For the avoidance of doubt, what we are looking at here is the Manual of Patent Examining Procedure at 2143 – Examples of Basic Requirements of a Prima Facie Case of Obviousness. There are various headings giving examples and the opportunity here is to submit counter-examples. Here are the various headings:
A. Combining prior art elements according to known methods to yield predictable results. Anderson’s Black Rock is one example and US v Adams is a counter-example but mentioned only for teaching away which is not really in point here. Do we have any more recent examples which could usefully go into the MPEP? The Adams case itself provides a good example of persuasive new function, and the nineteenth century examples of Winans and the Washburn & Moen Manufacturing (Glidden barbed wire) case are also instructive. But good recent examples should also be included e.g. compositions exhibiting surprising synergistic properties.
B. Simple substitution. Are there any decisions which could usefully be contrasted with In re Fout, In re O’Farrell, Ruiz v AB Chance and Ex parte Smith?
C. Use of known techniques to improve similar devices. Are there any decisions which it would be good to include in MPEP and which can be contrasted with In re Nilssen and Ruiz v Chance?
D. Applying known techniques to a known device. What decisions might be included to contrast with Dann v Johnson and In re Nilssen?

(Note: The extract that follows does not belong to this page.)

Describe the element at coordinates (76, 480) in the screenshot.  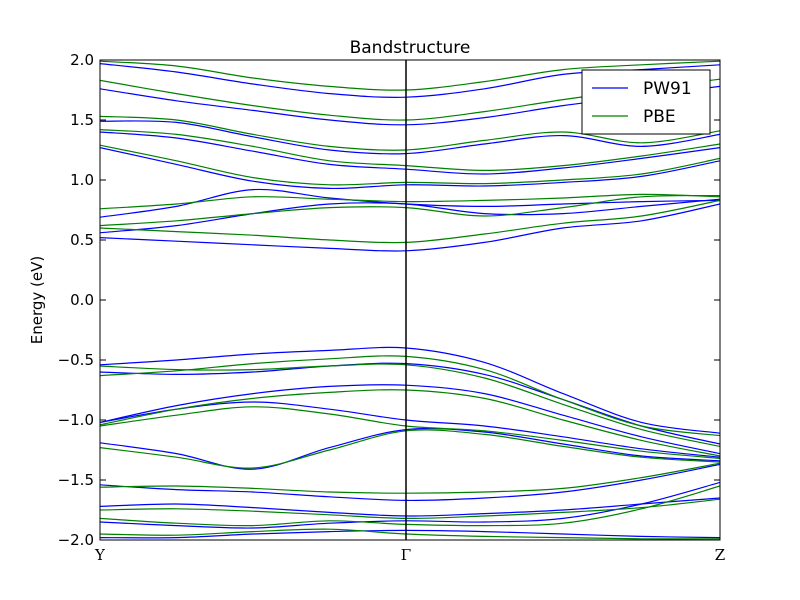
I see `y-tick-label: −1.5` at that location.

E. Obvious to try. What decisions should be included to contrast with Pfizer v Apotex, Alza v Mylan Laboratories and Ex parte Kubin? See also the MPEP at 2143.02.
F. Variations prompted by design incentives or other market forces. The examples here are Dann v Johnson, Leapfrog v Fisher Price, KSR itself and Ex parte Catan. Can we provide instructive and hopefully easily comprehended counter-examples?

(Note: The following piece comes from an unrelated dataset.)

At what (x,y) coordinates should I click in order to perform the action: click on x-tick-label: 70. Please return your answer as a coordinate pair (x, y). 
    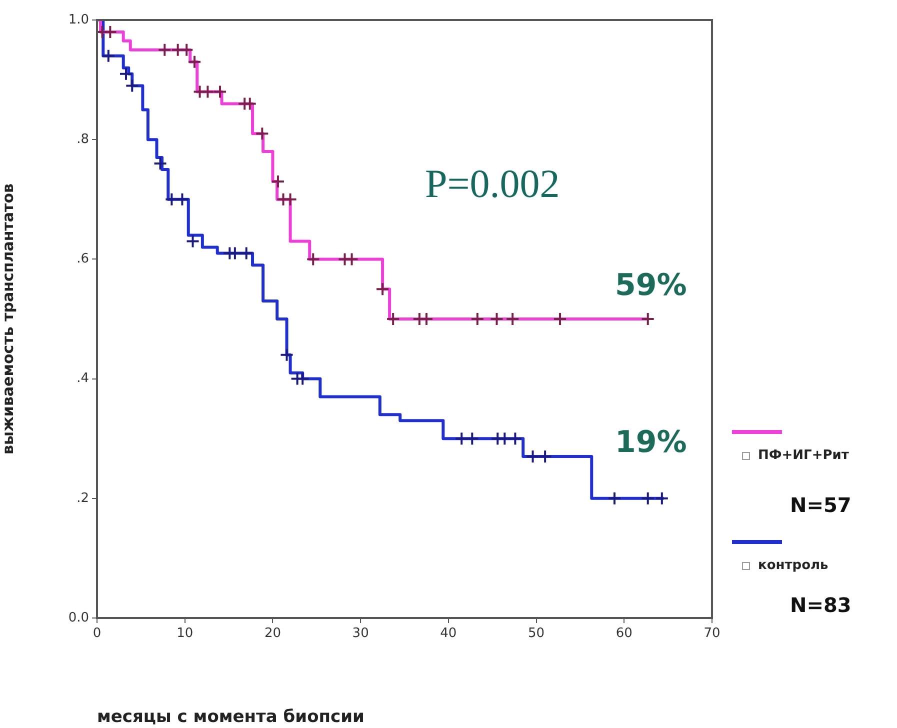
    Looking at the image, I should click on (712, 634).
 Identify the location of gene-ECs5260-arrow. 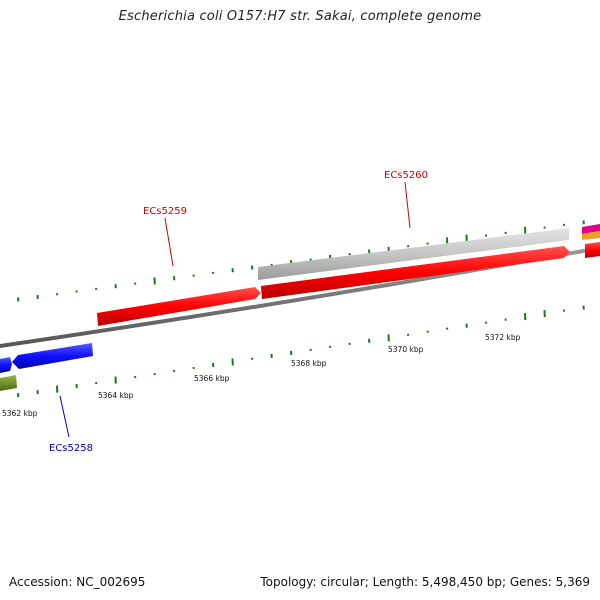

G. The TSM test. Here Graham and DyStar are mentioned. Do we have any post-KSR examples where it was appropriate to continue to apply the TSM test and a positive finding of patentability was made?
Readers of this blog will obviously be looking for cases which emphasize the empirical nature of research in the chemical, biochemical and pharmaceutical arts. One suitable candidate might be the recent CAFC decision in Sanofi Synthelabo v Apotex which concerned the drug Plavix used for the treatment of heart attacks and strokes. It turned out that the enantiomers had the property of “absolute specificity’ with one isomer providing all of the anti-platelet activity, but no significant neurotoxicity whereas the other had no anti-platelet activity and all the neurotoxicity. Evidence was adduced that there was no scientific principle which allowed prediction of which isomer would be more active, and that weak stereospecificity was more common than strong stereospecificity; also that activity and toxicity were correlated so that the more active isomer would be expected to be the more toxic. Furthermore, in compounds where biological effectiveness is delivered through metabolism in the body, the acid environment of the stomach or other metabolic processes may restore the racemic state. On this basis the CAFC held that the biological activity of the claimed isomer could not reasonably have been predicted
Hopefully readers will respond with references to instructive Board of Appeals, District Court and CAFC cases where patents were held to have inventive character.